Vamos tirar o elefante da sala. O fato de Warcraft ser a adaptação de um game de sucesso é irrelevante. Não existe nenhuma "maldição" a ser quebrada na sinuosa trajetória do salto de jogos para o cinema. O que se reproduz mais uma vez nesta fantasia épica, conduzida pelo diretor Duncan Jones, de Lunar e Contra o Tempo, é a falta de habilidade em transformar os elementos da aventura interativa em uma narrativa coesa, vagamente interessante ou envolvente. O triunfo de Jones é somente arrumar tantos nomes, personagens, lugares e eventos em uma história com começo, meio e, vá lá, fim. Isso de faz de Warcraft um produto bem embalado. Mas não necessariamente um bom produto.
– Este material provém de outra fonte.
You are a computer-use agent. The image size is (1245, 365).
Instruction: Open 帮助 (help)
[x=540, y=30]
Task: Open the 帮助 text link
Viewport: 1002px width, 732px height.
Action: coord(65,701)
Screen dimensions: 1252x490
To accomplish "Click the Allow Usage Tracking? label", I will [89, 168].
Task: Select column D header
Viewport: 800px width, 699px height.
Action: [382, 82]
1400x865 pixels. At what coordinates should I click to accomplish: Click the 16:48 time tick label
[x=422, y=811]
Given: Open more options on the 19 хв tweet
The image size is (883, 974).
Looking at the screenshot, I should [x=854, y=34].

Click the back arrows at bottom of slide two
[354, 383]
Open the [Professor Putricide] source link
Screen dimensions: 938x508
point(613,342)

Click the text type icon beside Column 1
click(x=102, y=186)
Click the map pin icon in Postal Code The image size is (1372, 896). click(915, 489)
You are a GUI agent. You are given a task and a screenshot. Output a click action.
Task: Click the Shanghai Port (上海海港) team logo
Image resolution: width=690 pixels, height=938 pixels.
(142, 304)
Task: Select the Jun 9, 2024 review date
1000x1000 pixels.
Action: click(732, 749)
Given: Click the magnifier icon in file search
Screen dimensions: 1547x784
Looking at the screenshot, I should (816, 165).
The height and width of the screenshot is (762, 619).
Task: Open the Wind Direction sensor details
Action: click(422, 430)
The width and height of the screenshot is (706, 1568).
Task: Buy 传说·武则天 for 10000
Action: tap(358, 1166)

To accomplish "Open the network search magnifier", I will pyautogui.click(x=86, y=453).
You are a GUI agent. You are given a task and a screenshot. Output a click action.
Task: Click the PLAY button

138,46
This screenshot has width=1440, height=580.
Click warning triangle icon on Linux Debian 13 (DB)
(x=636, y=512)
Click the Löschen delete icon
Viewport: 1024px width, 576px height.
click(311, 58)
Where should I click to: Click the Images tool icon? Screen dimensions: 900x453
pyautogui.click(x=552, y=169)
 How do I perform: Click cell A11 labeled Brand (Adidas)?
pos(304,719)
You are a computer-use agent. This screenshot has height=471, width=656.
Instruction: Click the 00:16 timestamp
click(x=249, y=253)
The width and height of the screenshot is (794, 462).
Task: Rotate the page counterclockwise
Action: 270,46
A verdade é que World of Warcraft, que chegou a ser o jogo online com mais participantes do mundo (já foram quase 12 milhões, número hoje reduzido para menos da metade), não é exatamente uma proeza narrativa. É uma salada que mistura o vocabulário da fantasia, de mundos estranhos e criaturas fantásticas, com uma profusão de guerreiros, magos, elfos e orcs. Estes últimos, invasores de uma dimensão morta que chegam à terra de Azaroth por um portal mágico com o objetivo de fixar residência – e eliminar os moradores atuais. Para combater esta Horda, o rei Llane (Dominic Cooper) enlista seu maior guerreiro, Lothar (Travis Fimmel, da série Vikings), e o manda em busca do mago Medivh (Ben Foster) para determinar a natureza do inimigo e como combatê-lo.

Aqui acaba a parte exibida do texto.